Texto de lectura:
La Jornada Semanal,   domingo 23 de junio del 2002            núm. 381
Augusto Isla

El impune disparate

Los mitos, las divas y divos, los héroes populares, tanto deportivos como musicales, el Hombre Araña, Batman, Superman… deben ser objeto de constantes revisiones y comentarios. El mundo de las divas y los divos del cine ha desaparecido y la última gran diva mexicana, la señora Félix, hizo su mutis recientemente. Augusto Isla, en este implacable ensayo, nos entrega un retrato de la Doña que parte de sus días tapatíos, su reinado estudiantil, su paso a la capital, su trabajo secretarial con un dentista, las primeras luces y… Doña Bárbara. Desde ese momento la actriz presentó dificultades serias para el análisis de su persona-personaje, de acuerdo con los parámetros de la cultura machista. El maestro Isla esgrime el bisturí y, con paciencia, prudencia y agudeza, va diseccionando los órganos, la piel y la emoción difunta del mito ido.

Registros mostrados:
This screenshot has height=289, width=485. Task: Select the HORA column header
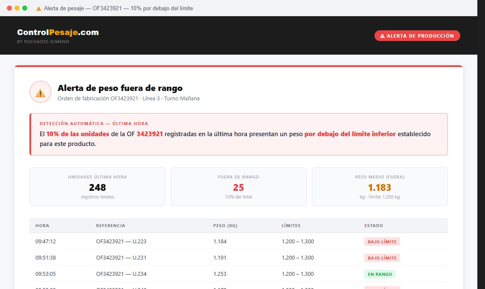pos(41,225)
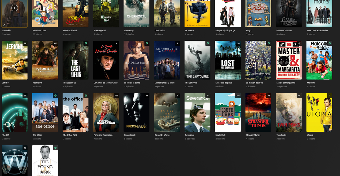Image resolution: width=340 pixels, height=176 pixels.
Task: Click the watched checkmark on The Young Pope
Action: click(55, 148)
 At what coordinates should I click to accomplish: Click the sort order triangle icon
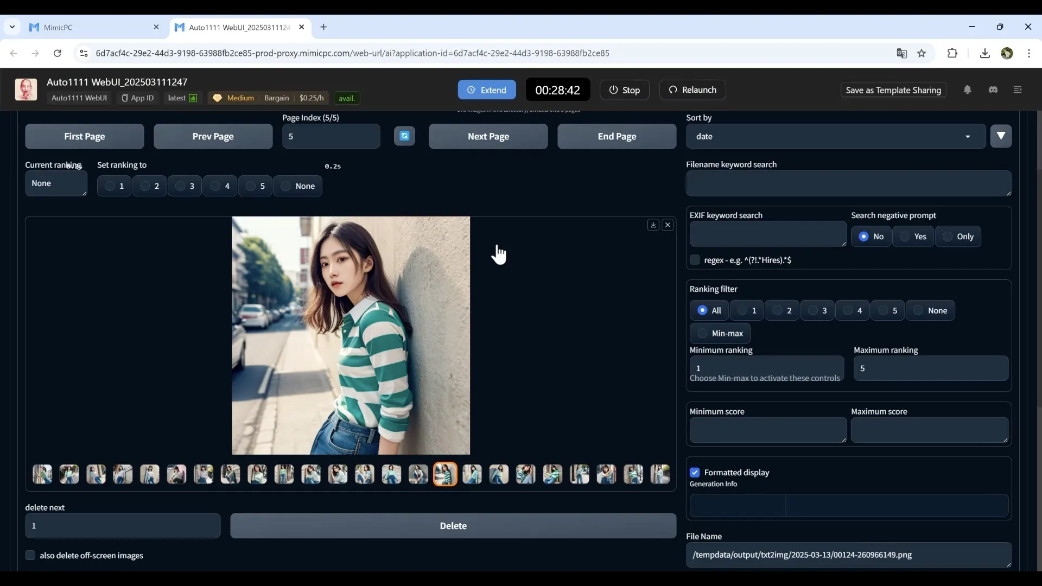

Consignas:
• 1. En el texto sobre la última gran diva mexicana, ¿para quién realizó la actriz un trabajo secretarial?
• 2. Prosiga el texto sobre la última gran diva mexicana a partir de su última oración.

Respuestas esperadas:
• 1. Para un dentista.

• 2.
Para Marco Antonio,
un petit loup solitaire


Foto: Estudio TorresEs un lugar común afirmar que María de los Ángeles Félix Güereña–la agraciada reina de los estudiantes de Guadalajara, la secretaria de un odontólogo, la provinciana segura de su hermoso rostro, la estrella de cine– se inventó a sí misma. Pero desde la perspectiva de una industria ávida de mercados, la bella máscara es una inventiva mercantil que encontró en su perfección agresiva una fruta jugosa para el consumo de las masas. Una pizca de ambición, picardía y temperamento bastaban para convertir aquella provocativa imagen de porcelana–fría, casi inhumana– en implacable vampiresa, mujer devoradora de hombres, sedienta de una holganza rodeada de prepotencia y lujos; en fin, para modelar una diva, es decir, una criatura misteriosa sustraída a las mezquindades terrenales, solamente accesible en la oscuridad de una sala de cine donde las masas, adentrándose en ajenas vidas imaginarias, gozan o sufren los enredos que protagoniza en el blanco y negro de una cinta que señala, renglón aparte, la más clara revolución de las artes en el siglo XX.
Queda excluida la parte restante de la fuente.